DIP 1016--ref T accepts r-values--Formal Assessment
kinke
noone at nowhere.com
Thu Jan 24 21:03:29 UTC 2019
On Thursday, 24 January 2019 at 09:04:41 UTC, Nicholas Wilson
wrote:
> On Thursday, 24 January 2019 at 07:18:58 UTC, Mike Parker wrote:
>> The second problem is the use of := (which the DIP Author
>> defines as representing "the initial construction, and not a
>> copy operation as would be expected if this code were written
>> with an = expression"). This approach shows its deficiencies
>> in the multiple arguments case; if the first constructor
>> throws an exception, all remaining values will be destroyed in
>> the void state as they never have the chance to become
>> initialized.
>
> Although not specified by the DIP, I think this could be easily
> remedied by saying that the order of construction is the same
> as if the temporaries were not bound to ref, i.e.
>
> ---
> struct A {~this();} struct B{ ~this();}
> A a();
> B b();
>
> void f(A a, B b);
> void g(ref A a, ref B b);
>
> f(a(),b()); //(1)
> g(a(),b()); //(2)
> ---
>
> and a() or b() may throw (and are pure), that (1) and (2)
> exhibit the same exception/destructor semantics.
Describing this stuff in detail (rewritten expression?!), isn't
trivial and requires knowledge about how calls and
construction/destruction of argument expressions works.

* Recorded information

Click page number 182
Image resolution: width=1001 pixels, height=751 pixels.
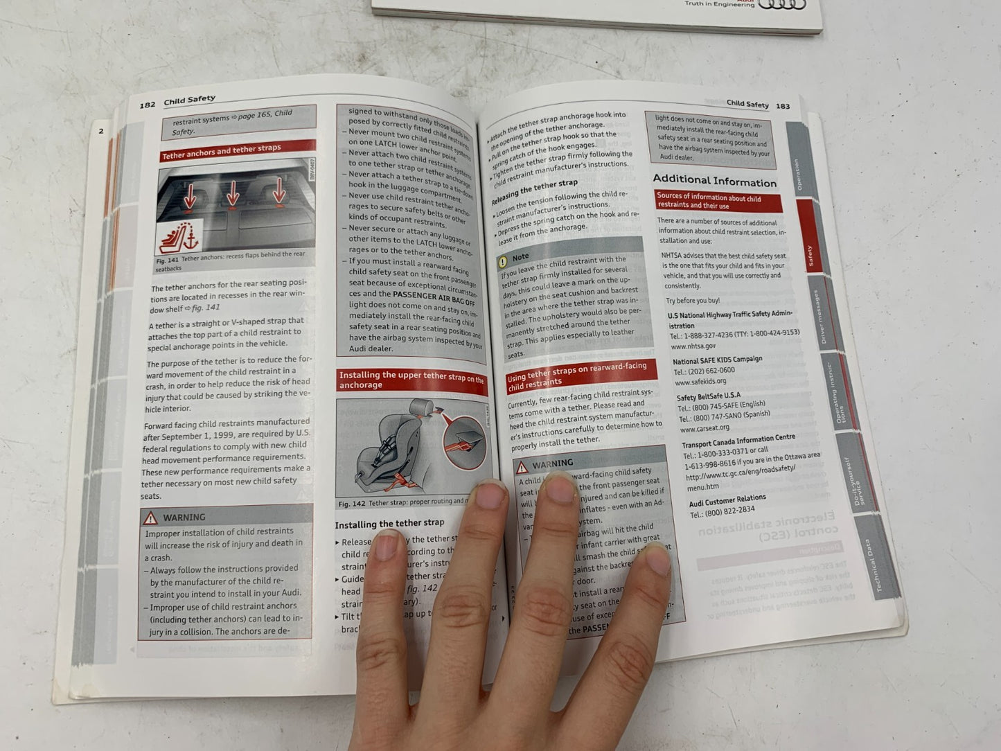tap(148, 105)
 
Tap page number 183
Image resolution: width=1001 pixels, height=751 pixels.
tap(783, 106)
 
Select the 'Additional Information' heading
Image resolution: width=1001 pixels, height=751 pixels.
tap(714, 181)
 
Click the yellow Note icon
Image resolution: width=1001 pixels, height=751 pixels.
tap(502, 261)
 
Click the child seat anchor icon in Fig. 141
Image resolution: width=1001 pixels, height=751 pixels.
tap(179, 238)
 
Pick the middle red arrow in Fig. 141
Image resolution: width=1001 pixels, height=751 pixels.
tap(233, 194)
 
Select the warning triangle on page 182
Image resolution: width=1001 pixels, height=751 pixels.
tap(150, 518)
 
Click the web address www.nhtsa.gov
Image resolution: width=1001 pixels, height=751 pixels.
tap(693, 346)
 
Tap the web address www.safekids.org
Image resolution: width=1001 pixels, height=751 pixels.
tap(700, 381)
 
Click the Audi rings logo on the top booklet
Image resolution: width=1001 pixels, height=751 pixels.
tap(783, 6)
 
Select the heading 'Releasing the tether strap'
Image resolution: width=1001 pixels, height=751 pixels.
tap(534, 192)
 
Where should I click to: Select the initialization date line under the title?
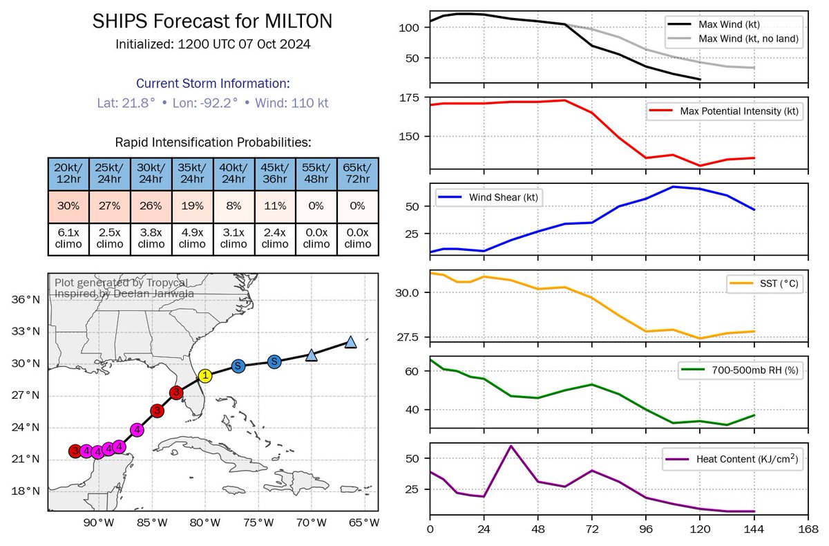pos(213,44)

* Problems to solve
**1.** According to the post on DIP 1016, what does the DIP Author define := as representing?
**2.** Extend the post on DIP 1016 and ref r-values, continuing from its last sentence.
The lines above come from a separate source.

* Exercise results
**1.** It represents the initial construction, not a copy operation as would be expected if the code were written with an = expression.

**2.**
E.g., the f() call in the code above is lowered to (-vcg-ast):
(bool __gate = false;) , ((A __pfx = a();)) , ((B __pfy = b();))
, __gate = true , f(__pfx, __pfy);
Here, (only seemingly unused) temporary `__gate` is used to
control the destruction of temporaries with dtors (here just the
`__pfx` arg, as `__pfy` is a special case [no potentially
throwing later argument expressions...]) at the caller side
(false => destruct; true => skip destruction, as it has been
moved successfully to the callee, which destructed it). The dtor
expressions of these temporaries (e.g., `__gate || __pfx.~this()`
for `__pfx`) aren't visible with `-vg-ast`.
With this DIP, *all* rvalues passed by ref must be lowered to
temporaries. In case they require destruction, the only
difference wrt. the by-value case is that they are *always*
destructed by the caller (after the call, or if an exception is
thrown while they are in scope), i.e., their destruction isn't
controlled by `__gate`.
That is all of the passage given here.